- [Provided text]:
════════════════

According to the latest available release of American Community Survey data:

  • While 86.5% of households in Pittsburgh have a broadband subscription; 
    • only 70.8% of senior households (over 65 years old) have a broadband subscription; and 
    • only 71.1% of households making less than $20,000 annually have a broadband subscription. 
  • 17.6% of households in Pittsburgh do not have a laptop, desktop, or tablet computer, leaving low-income residents, particularly in Black and Hispanic households, to struggle with using their cellular phones for necessary online services.

Local surveys, national surveys, and anecdotal evidence demonstrate that affordability is the biggest reason households do not subscribe to broadband, and a lack of understanding for how to use a computer is a major contributing factor. Additionally, a 2022 Southwestern Pennsylvania Commission report on Equitable Broadband Access indicates that Seniors, Families with K-12 students, and Black citizens are disproportionately disconnected, and efforts should be taken to help these key populations.



A coordinated effort led by County and City officials along with leaders from other anchor institutions will allow the Pittsburgh region to submit well-rounded applications for enough funding to make digital equity a reality in the years to come and address the gaps in digital skills, low-cost high-speed internet services, access to devices and technical assistance.

════════════════

- [Dataset content]:

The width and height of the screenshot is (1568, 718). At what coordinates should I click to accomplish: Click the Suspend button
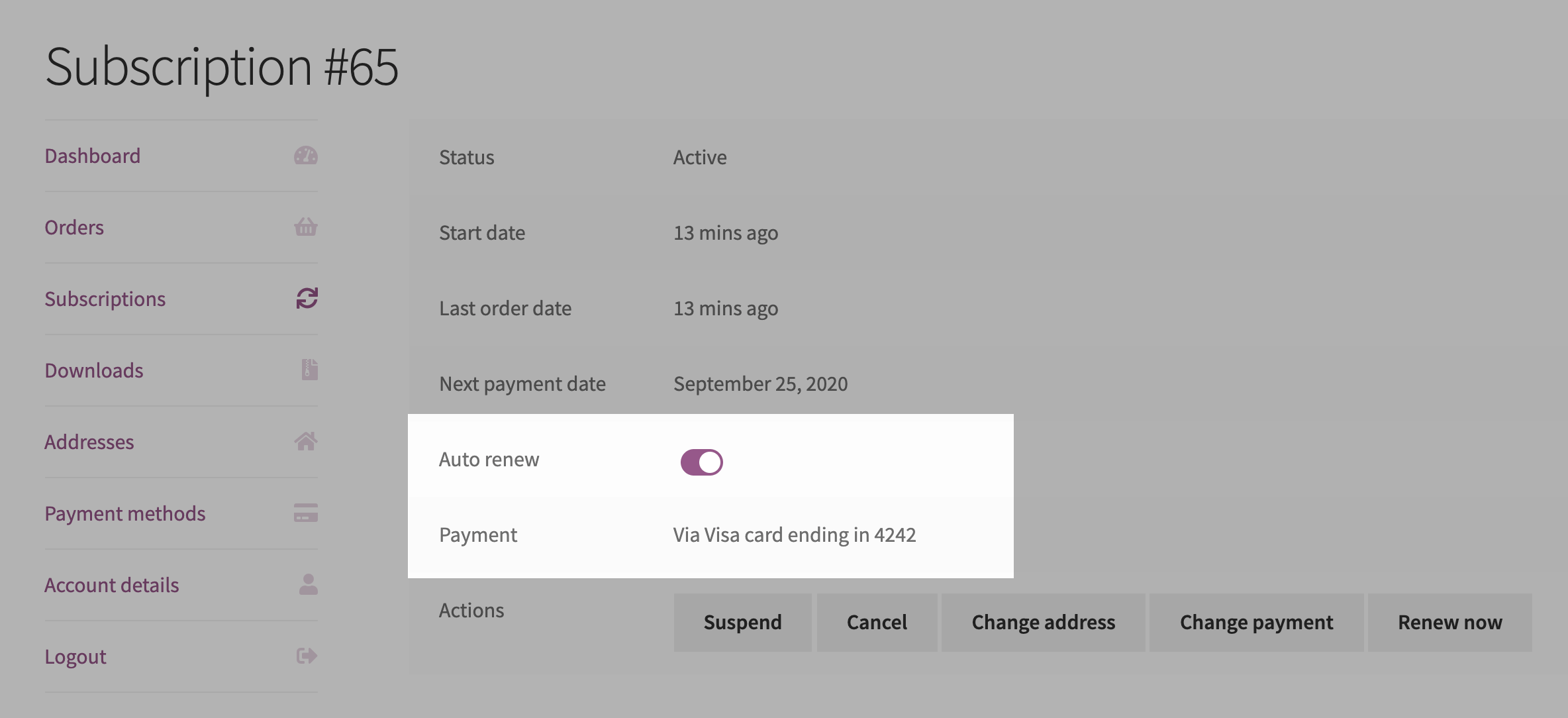[742, 622]
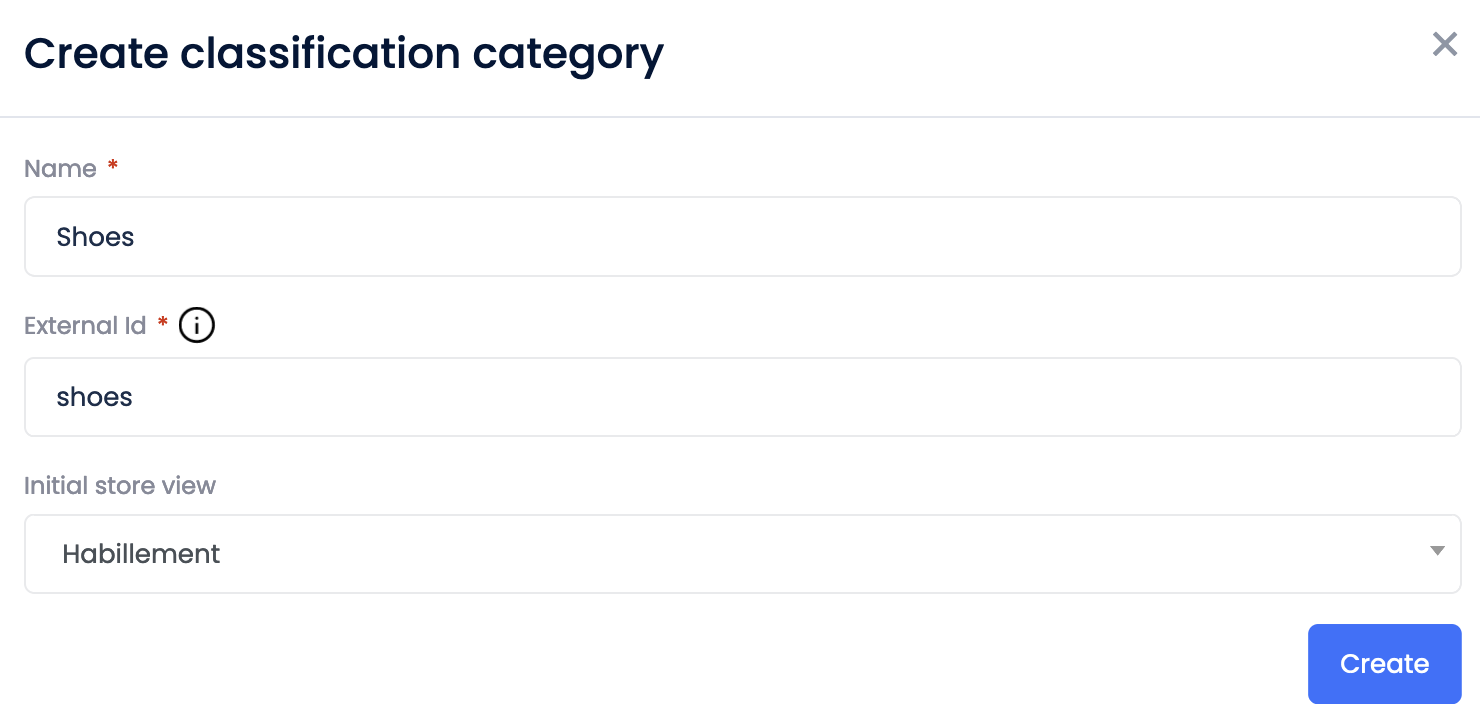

════════════════

- [What is needed]: In the Pittsburgh broadband text, what percentage of senior households have a broadband subscription?

- [Output for this task]: 70.8%